The objective of this project was to Safeguard the check-in and associated baggage handling system at T4 to enable the major phasing works required for the HBS upgrade in order to achieve the DfT date by providing HAL with a solid, stable platform from which to carry out required upgrade work.
To this end the four existing Siemens S5 PLCs, associated remote I/O devices and gateways controlling the check-in desks at Terminal 4 were to be replaced with robust, modern hardware and the code migrated to the new operating platform. Key to successful execution of the project was the ability to maintain 100% operational status at the check-in desks throughout the lifecycle.
The project was one which presented several technical challenges for all members of the team as this was a first of type implementation at Heathrow and demanded a close working relationship with our partners at Beumer if we were to be successful.
AAC spent a good deal of time at the outset analysing and benchmarking the existing system to prove the basis of design was on good foundations which was essential in deciding our overarching strategy and allowed us to move forward with confidence.
Once a firm basis of design had been established, we developed a strategy for the new PLC hardware, knowing that our chosen approach here would have a direct impact on the software migration and further down the line, the commissioning strategies. A new Profibus network was installed to replicate the current architecture, allowing AAC to install and test all new network components without disturbing the existing system and with a view to removing the old system once the new system was operational.
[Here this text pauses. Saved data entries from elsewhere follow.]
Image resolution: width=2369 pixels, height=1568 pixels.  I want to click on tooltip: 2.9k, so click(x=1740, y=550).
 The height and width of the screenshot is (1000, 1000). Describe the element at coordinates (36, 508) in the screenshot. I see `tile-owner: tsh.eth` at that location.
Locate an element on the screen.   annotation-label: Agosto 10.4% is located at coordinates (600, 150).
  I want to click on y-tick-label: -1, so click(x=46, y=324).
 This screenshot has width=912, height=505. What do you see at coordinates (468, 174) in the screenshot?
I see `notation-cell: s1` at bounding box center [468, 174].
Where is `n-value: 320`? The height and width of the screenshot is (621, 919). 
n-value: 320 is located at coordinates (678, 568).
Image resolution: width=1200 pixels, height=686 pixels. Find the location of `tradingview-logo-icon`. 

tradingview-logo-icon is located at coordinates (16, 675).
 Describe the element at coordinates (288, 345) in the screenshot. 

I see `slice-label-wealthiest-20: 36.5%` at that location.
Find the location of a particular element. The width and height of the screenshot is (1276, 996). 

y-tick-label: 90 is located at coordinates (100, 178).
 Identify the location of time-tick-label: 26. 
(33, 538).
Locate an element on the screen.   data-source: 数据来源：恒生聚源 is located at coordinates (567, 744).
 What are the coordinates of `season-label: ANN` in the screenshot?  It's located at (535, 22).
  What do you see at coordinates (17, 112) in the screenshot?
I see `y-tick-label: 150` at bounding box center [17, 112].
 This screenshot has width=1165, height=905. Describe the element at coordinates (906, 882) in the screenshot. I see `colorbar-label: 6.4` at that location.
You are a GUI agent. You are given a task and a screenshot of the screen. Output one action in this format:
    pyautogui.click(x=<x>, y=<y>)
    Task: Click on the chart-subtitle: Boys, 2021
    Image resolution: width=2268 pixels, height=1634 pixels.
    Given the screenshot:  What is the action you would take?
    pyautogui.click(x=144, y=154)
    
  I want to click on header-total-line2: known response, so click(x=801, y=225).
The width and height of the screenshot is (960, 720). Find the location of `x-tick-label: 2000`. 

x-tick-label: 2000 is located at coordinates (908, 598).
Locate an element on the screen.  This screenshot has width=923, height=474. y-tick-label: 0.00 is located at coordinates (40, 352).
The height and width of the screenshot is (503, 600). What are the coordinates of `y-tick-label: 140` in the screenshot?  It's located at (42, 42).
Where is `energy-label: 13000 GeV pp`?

The first key element of this project was the migration of the software from Siemens S5 to the modern S7-1500 platform and TIA Portal, a major hurdle for the Terminal 4 stakeholders, knowing the risks involved. There are multiple possible routes to achieve this however Siemens themselves recommend that this is done in two main stages, the first taking the software to SIMATIC Step7 and then on to TIA Portal however this leads to a lot of redundant code generated during the translation process and several software disconnects that need to be rectified on an individual basis.
The AAC approach to the software migration did not conform to the traditional methodology described above due to the amount of manual labour involved, instead we created and validated our own tools to support the migration process. The approach taken proved so successful that all PLC go live events were executed on time and all were successful, justifying the time taken up-front to get the process and tools right.
The site work was the second key element and needed to be carefully planned and approached with care. AAC were required to commission the new software and revert to the existing system each night. A process was put in place and teams of dedicated commissioning engineers were on hand each night to manage the migration process, an unavoidable and painstaking task but one which was necessary to avoid operational downtime and one which was completed successfully for all four PLCs.
All four of the newly migrated PLC systems went live on time and with no downtime, giving the end-user confidence that the risks associated with projects such as this could be mitigated and that a successful outcome was possible. Now the DfT works scheduled within the wider project could take place using a robust platform, avoiding the frailties of outdated hardware.
“AAC went above and beyond our expectations to provide an outstanding solution to our problem using innovative and market-leading ideas”
HAL Baggage Engineering Manager
All four of the new migrated PLC systems went live on time and with no downtime, giving the end user confidence that the risks associated with projects such as this could be mitigated and that a successful outcome was possible. Now the DfT works undertaken by our partners at Beumer could take place using a robust platform, avoiding the frailties of outdated hardware.